### EXERCISE DATA
- Opening Delimiter -
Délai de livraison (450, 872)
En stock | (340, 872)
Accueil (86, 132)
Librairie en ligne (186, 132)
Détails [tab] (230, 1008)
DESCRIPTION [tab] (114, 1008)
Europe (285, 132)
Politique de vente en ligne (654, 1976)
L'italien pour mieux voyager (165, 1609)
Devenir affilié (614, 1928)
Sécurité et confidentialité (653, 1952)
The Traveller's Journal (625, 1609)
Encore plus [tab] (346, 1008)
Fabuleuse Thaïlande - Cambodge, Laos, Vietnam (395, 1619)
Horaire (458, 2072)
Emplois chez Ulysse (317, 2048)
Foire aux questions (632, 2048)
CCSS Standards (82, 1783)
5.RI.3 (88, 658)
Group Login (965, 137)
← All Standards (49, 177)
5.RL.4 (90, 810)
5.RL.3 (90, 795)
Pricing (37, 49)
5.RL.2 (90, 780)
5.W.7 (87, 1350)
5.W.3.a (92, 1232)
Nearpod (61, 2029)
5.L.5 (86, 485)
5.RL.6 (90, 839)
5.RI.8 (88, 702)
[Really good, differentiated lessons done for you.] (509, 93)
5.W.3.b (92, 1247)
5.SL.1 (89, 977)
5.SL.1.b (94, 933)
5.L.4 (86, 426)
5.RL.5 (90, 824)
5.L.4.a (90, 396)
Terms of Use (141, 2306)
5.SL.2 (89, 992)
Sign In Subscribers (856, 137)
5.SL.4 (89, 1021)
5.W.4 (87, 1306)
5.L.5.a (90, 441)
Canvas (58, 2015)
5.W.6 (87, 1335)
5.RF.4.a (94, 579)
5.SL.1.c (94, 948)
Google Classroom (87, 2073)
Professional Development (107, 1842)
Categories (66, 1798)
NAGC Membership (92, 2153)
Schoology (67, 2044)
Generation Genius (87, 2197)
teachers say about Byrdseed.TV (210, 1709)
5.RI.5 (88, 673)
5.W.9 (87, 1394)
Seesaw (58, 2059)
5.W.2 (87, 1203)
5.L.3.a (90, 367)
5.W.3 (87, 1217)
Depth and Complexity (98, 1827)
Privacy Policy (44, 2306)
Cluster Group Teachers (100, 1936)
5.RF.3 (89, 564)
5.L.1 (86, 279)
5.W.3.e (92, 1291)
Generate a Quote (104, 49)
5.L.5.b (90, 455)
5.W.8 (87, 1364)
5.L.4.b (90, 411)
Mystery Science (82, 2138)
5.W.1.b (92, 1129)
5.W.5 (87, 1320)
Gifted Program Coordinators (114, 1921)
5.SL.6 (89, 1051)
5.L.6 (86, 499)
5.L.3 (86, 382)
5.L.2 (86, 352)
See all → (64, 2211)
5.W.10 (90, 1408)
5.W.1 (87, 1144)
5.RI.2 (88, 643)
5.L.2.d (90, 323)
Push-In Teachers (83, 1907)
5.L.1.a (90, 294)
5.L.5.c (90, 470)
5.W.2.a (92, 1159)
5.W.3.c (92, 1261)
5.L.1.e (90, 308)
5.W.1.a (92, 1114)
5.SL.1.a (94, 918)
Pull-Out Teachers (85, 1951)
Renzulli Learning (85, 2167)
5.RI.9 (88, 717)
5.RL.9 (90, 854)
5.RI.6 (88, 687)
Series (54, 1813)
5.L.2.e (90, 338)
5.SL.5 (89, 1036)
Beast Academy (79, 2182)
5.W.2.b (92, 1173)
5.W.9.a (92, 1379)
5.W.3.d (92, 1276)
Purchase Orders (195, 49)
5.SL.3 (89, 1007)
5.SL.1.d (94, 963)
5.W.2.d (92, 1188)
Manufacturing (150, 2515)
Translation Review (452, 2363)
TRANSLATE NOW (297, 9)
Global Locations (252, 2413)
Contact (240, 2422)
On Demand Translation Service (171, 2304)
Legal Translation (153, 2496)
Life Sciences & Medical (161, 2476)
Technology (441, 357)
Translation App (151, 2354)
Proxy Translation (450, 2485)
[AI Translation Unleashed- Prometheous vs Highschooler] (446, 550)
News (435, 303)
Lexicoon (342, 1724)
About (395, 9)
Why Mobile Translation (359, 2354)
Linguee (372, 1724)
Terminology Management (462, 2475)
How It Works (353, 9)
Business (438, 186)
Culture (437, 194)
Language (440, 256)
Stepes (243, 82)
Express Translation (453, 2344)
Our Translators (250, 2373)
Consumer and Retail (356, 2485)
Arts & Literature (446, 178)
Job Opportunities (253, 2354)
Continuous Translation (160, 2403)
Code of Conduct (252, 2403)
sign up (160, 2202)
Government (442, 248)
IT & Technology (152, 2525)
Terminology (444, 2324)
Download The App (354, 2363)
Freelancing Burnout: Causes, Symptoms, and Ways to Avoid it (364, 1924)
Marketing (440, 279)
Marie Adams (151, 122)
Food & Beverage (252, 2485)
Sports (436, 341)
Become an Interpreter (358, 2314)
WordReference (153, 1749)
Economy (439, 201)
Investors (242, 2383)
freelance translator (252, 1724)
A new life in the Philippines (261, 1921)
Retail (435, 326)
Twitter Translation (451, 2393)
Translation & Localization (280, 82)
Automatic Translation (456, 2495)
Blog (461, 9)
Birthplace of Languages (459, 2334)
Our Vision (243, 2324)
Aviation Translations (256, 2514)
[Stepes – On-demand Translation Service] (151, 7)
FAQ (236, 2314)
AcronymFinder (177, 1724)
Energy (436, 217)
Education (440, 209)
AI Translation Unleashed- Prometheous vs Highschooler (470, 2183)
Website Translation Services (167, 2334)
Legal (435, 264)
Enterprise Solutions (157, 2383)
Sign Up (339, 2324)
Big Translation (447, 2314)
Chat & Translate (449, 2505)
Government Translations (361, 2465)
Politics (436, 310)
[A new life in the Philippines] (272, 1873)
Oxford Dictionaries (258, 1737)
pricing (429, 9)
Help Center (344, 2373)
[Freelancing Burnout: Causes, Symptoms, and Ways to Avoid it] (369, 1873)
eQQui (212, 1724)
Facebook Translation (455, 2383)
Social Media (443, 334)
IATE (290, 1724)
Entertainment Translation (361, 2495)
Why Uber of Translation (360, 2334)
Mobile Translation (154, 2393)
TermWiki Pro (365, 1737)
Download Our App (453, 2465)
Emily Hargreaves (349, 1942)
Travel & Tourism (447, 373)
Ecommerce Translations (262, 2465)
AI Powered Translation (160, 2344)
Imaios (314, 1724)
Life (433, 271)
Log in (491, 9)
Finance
- Closing Delimiter -
### GOAL OF THE EXERCISE
Your task is to repeat each line of the material exactly.

### WORKED SOLUTION
Délai de livraison (450, 872)
En stock | (340, 872)
Accueil (86, 132)
Librairie en ligne (186, 132)
Détails [tab] (230, 1008)
DESCRIPTION [tab] (114, 1008)
Europe (285, 132)
Politique de vente en ligne (654, 1976)
L'italien pour mieux voyager (165, 1609)
Devenir affilié (614, 1928)
Sécurité et confidentialité (653, 1952)
The Traveller's Journal (625, 1609)
Encore plus [tab] (346, 1008)
Fabuleuse Thaïlande - Cambodge, Laos, Vietnam (395, 1619)
Horaire (458, 2072)
Emplois chez Ulysse (317, 2048)
Foire aux questions (632, 2048)
CCSS Standards (82, 1783)
5.RI.3 (88, 658)
Group Login (965, 137)
← All Standards (49, 177)
5.RL.4 (90, 810)
5.RL.3 (90, 795)
Pricing (37, 49)
5.RL.2 (90, 780)
5.W.7 (87, 1350)
5.W.3.a (92, 1232)
Nearpod (61, 2029)
5.L.5 (86, 485)
5.RL.6 (90, 839)
5.RI.8 (88, 702)
[Really good, differentiated lessons done for you.] (509, 93)
5.W.3.b (92, 1247)
5.SL.1 (89, 977)
5.SL.1.b (94, 933)
5.L.4 (86, 426)
5.RL.5 (90, 824)
5.L.4.a (90, 396)
Terms of Use (141, 2306)
5.SL.2 (89, 992)
Sign In Subscribers (856, 137)
5.SL.4 (89, 1021)
5.W.4 (87, 1306)
5.L.5.a (90, 441)
Canvas (58, 2015)
5.W.6 (87, 1335)
5.RF.4.a (94, 579)
5.SL.1.c (94, 948)
Google Classroom (87, 2073)
Professional Development (107, 1842)
Categories (66, 1798)
NAGC Membership (92, 2153)
Schoology (67, 2044)
Generation Genius (87, 2197)
teachers say about Byrdseed.TV (210, 1709)
5.RI.5 (88, 673)
5.W.9 (87, 1394)
Seesaw (58, 2059)
5.W.2 (87, 1203)
5.L.3.a (90, 367)
5.W.3 (87, 1217)
Depth and Complexity (98, 1827)
Privacy Policy (44, 2306)
Cluster Group Teachers (100, 1936)
5.RF.3 (89, 564)
5.L.1 (86, 279)
5.W.3.e (92, 1291)
Generate a Quote (104, 49)
5.L.5.b (90, 455)
5.W.8 (87, 1364)
5.L.4.b (90, 411)
Mystery Science (82, 2138)
5.W.1.b (92, 1129)
5.W.5 (87, 1320)
Gifted Program Coordinators (114, 1921)
5.SL.6 (89, 1051)
5.L.6 (86, 499)
5.L.3 (86, 382)
5.L.2 (86, 352)
See all → (64, 2211)
5.W.10 (90, 1408)
5.W.1 (87, 1144)
5.RI.2 (88, 643)
5.L.2.d (90, 323)
Push-In Teachers (83, 1907)
5.L.1.a (90, 294)
5.L.5.c (90, 470)
5.W.2.a (92, 1159)
5.W.3.c (92, 1261)
5.L.1.e (90, 308)
5.W.1.a (92, 1114)
5.SL.1.a (94, 918)
Pull-Out Teachers (85, 1951)
Renzulli Learning (85, 2167)
5.RI.9 (88, 717)
5.RL.9 (90, 854)
5.RI.6 (88, 687)
Series (54, 1813)
5.L.2.e (90, 338)
5.SL.5 (89, 1036)
Beast Academy (79, 2182)
5.W.2.b (92, 1173)
5.W.9.a (92, 1379)
5.W.3.d (92, 1276)
Purchase Orders (195, 49)
5.SL.3 (89, 1007)
5.SL.1.d (94, 963)
5.W.2.d (92, 1188)
Manufacturing (150, 2515)
Translation Review (452, 2363)
TRANSLATE NOW (297, 9)
Global Locations (252, 2413)
Contact (240, 2422)
On Demand Translation Service (171, 2304)
Legal Translation (153, 2496)
Life Sciences & Medical (161, 2476)
Technology (441, 357)
Translation App (151, 2354)
Proxy Translation (450, 2485)
[AI Translation Unleashed- Prometheous vs Highschooler] (446, 550)
News (435, 303)
Lexicoon (342, 1724)
About (395, 9)
Why Mobile Translation (359, 2354)
Linguee (372, 1724)
Terminology Management (462, 2475)
How It Works (353, 9)
Business (438, 186)
Culture (437, 194)
Language (440, 256)
Stepes (243, 82)
Express Translation (453, 2344)
Our Translators (250, 2373)
Consumer and Retail (356, 2485)
Arts & Literature (446, 178)
Job Opportunities (253, 2354)
Continuous Translation (160, 2403)
Code of Conduct (252, 2403)
sign up (160, 2202)
Government (442, 248)
IT & Technology (152, 2525)
Terminology (444, 2324)
Download The App (354, 2363)
Freelancing Burnout: Causes, Symptoms, and Ways to Avoid it (364, 1924)
Marketing (440, 279)
Marie Adams (151, 122)
Food & Beverage (252, 2485)
Sports (436, 341)
Become an Interpreter (358, 2314)
WordReference (153, 1749)
Economy (439, 201)
Investors (242, 2383)
freelance translator (252, 1724)
A new life in the Philippines (261, 1921)
Retail (435, 326)
Twitter Translation (451, 2393)
Translation & Localization (280, 82)
Automatic Translation (456, 2495)
Blog (461, 9)
Birthplace of Languages (459, 2334)
Our Vision (243, 2324)
Aviation Translations (256, 2514)
[Stepes – On-demand Translation Service] (151, 7)
FAQ (236, 2314)
AcronymFinder (177, 1724)
Energy (436, 217)
Education (440, 209)
AI Translation Unleashed- Prometheous vs Highschooler (470, 2183)
Website Translation Services (167, 2334)
Legal (435, 264)
Enterprise Solutions (157, 2383)
Sign Up (339, 2324)
Big Translation (447, 2314)
Chat & Translate (449, 2505)
Government Translations (361, 2465)
Politics (436, 310)
[A new life in the Philippines] (272, 1873)
Oxford Dictionaries (258, 1737)
pricing (429, 9)
Help Center (344, 2373)
[Freelancing Burnout: Causes, Symptoms, and Ways to Avoid it] (369, 1873)
eQQui (212, 1724)
Facebook Translation (455, 2383)
Social Media (443, 334)
IATE (290, 1724)
Entertainment Translation (361, 2495)
Why Uber of Translation (360, 2334)
Mobile Translation (154, 2393)
TermWiki Pro (365, 1737)
Download Our App (453, 2465)
Emily Hargreaves (349, 1942)
Travel & Tourism (447, 373)
Ecommerce Translations (262, 2465)
AI Powered Translation (160, 2344)
Imaios (314, 1724)
Life (433, 271)
Log in (491, 9)
Finance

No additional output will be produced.